**** Material for the task
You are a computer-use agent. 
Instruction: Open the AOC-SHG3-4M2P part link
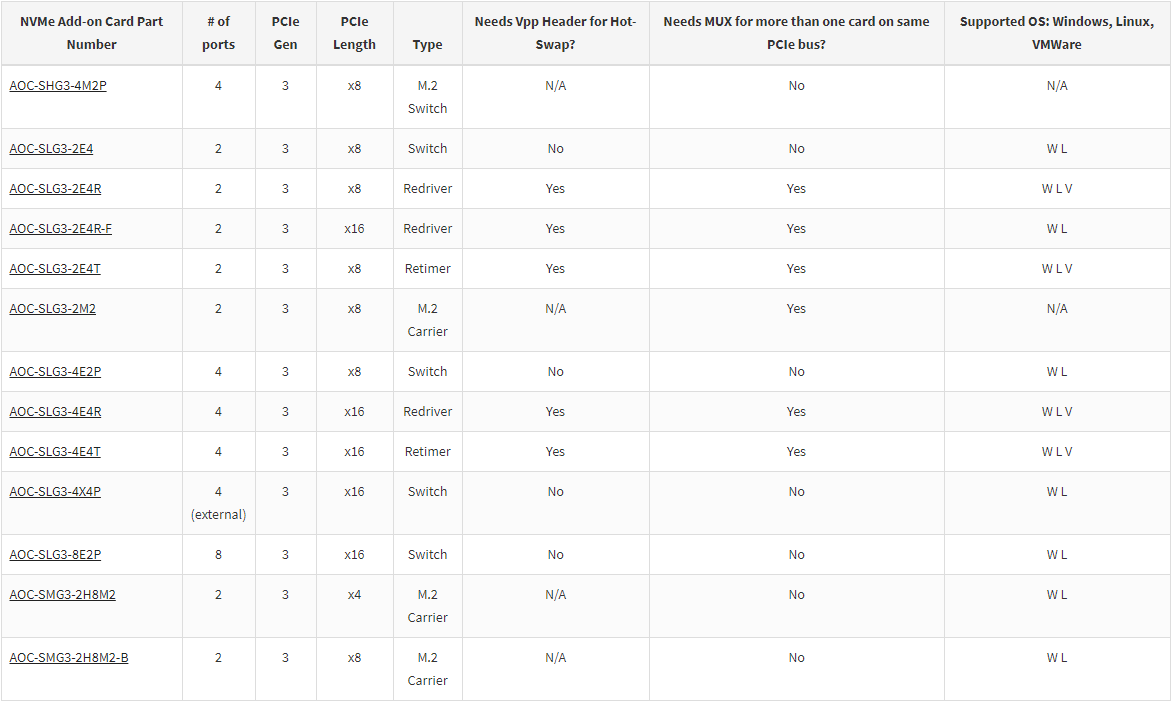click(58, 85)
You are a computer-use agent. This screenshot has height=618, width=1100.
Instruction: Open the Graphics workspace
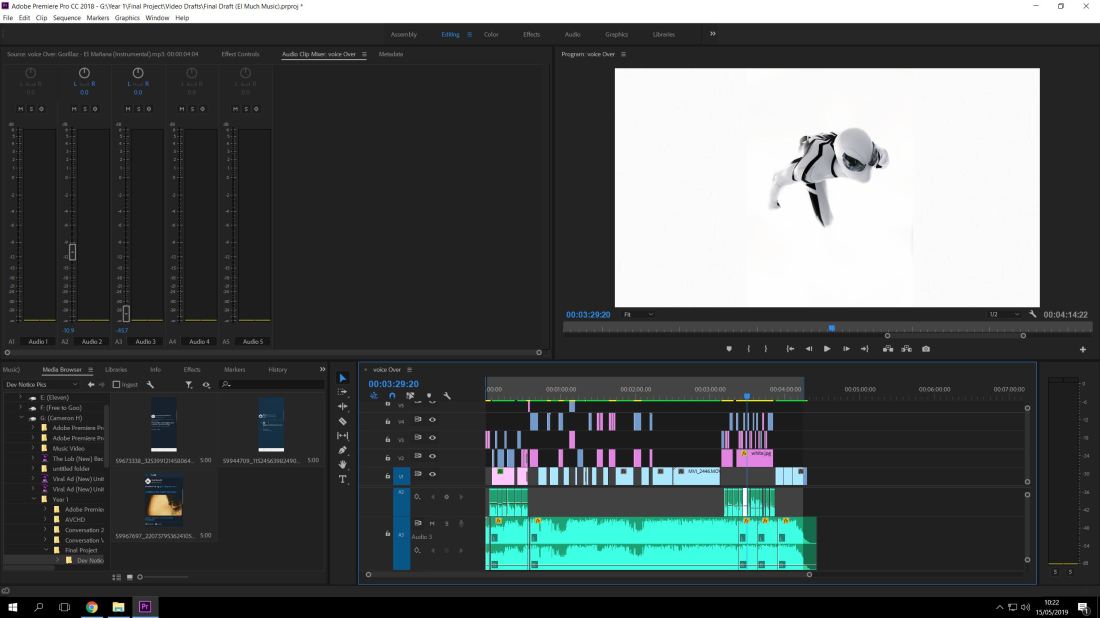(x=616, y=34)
********
| What to work on |
Copy out each line of the entries above in which the word "Open" appears.

| Full answer |
Instruction: Open the AOC-SHG3-4M2P part link
Instruction: Open the Graphics workspace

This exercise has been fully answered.